INSTRUCTIONS FOR THE TASK:
Render every row below as a Markdown table with two columns, No. and Line, leaving out blank lines.

MATERIAL PROVIDED:
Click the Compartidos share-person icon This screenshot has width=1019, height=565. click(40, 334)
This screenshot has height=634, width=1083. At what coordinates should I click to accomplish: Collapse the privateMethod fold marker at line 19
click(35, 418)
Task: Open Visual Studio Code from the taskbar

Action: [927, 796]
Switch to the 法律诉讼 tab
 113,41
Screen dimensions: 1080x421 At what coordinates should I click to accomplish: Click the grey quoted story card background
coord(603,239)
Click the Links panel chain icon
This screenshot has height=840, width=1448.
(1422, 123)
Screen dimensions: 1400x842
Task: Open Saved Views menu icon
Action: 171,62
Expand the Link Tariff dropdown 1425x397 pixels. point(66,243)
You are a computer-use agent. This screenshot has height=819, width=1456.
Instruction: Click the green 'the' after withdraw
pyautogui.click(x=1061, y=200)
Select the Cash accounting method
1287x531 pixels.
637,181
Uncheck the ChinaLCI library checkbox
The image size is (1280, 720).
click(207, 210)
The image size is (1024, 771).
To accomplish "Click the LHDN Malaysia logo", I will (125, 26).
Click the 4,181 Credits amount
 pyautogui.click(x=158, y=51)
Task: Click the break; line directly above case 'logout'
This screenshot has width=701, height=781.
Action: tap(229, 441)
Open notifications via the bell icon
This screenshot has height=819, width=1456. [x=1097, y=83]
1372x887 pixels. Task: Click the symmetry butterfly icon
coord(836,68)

COMPLETED TASK:
| No. | Line |
|---|---|
| 1 | Click the Compartidos share-person icon This screenshot has width=1019, height=565. click(40, 334) |
| 2 | This screenshot has height=634, width=1083. At what coordinates should I click to accomplish: Collapse the privateMethod fold marker at line 19 |
| 3 | click(35, 418) |
| 4 | Task: Open Visual Studio Code from the taskbar |
| 5 | Action: [927, 796] |
| 6 | Switch to the 法律诉讼 tab |
| 7 |  113,41 |
| 8 | Screen dimensions: 1080x421 At what coordinates should I click to accomplish: Click the grey quoted story card background |
| 9 | coord(603,239) |
| 10 | Click the Links panel chain icon |
| 11 | This screenshot has height=840, width=1448. |
| 12 | (1422, 123) |
| 13 | Screen dimensions: 1400x842 |
| 14 | Task: Open Saved Views menu icon |
| 15 | Action: 171,62 |
| 16 | Expand the Link Tariff dropdown 1425x397 pixels. point(66,243) |
| 17 | You are a computer-use agent. This screenshot has height=819, width=1456. |
| 18 | Instruction: Click the green 'the' after withdraw |
| 19 | pyautogui.click(x=1061, y=200) |
| 20 | Select the Cash accounting method |
| 21 | 1287x531 pixels. |
| 22 | 637,181 |
| 23 | Uncheck the ChinaLCI library checkbox |
| 24 | The image size is (1280, 720). |
| 25 | click(207, 210) |
| 26 | The image size is (1024, 771). |
| 27 | To accomplish "Click the LHDN Malaysia logo", I will (125, 26). |
| 28 | Click the 4,181 Credits amount |
| 29 |  pyautogui.click(x=158, y=51) |
| 30 | Task: Click the break; line directly above case 'logout' |
| 31 | This screenshot has width=701, height=781. |
| 32 | Action: tap(229, 441) |
| 33 | Open notifications via the bell icon |
| 34 | This screenshot has height=819, width=1456. [x=1097, y=83] |
| 35 | 1372x887 pixels. Task: Click the symmetry butterfly icon |
| 36 | coord(836,68) |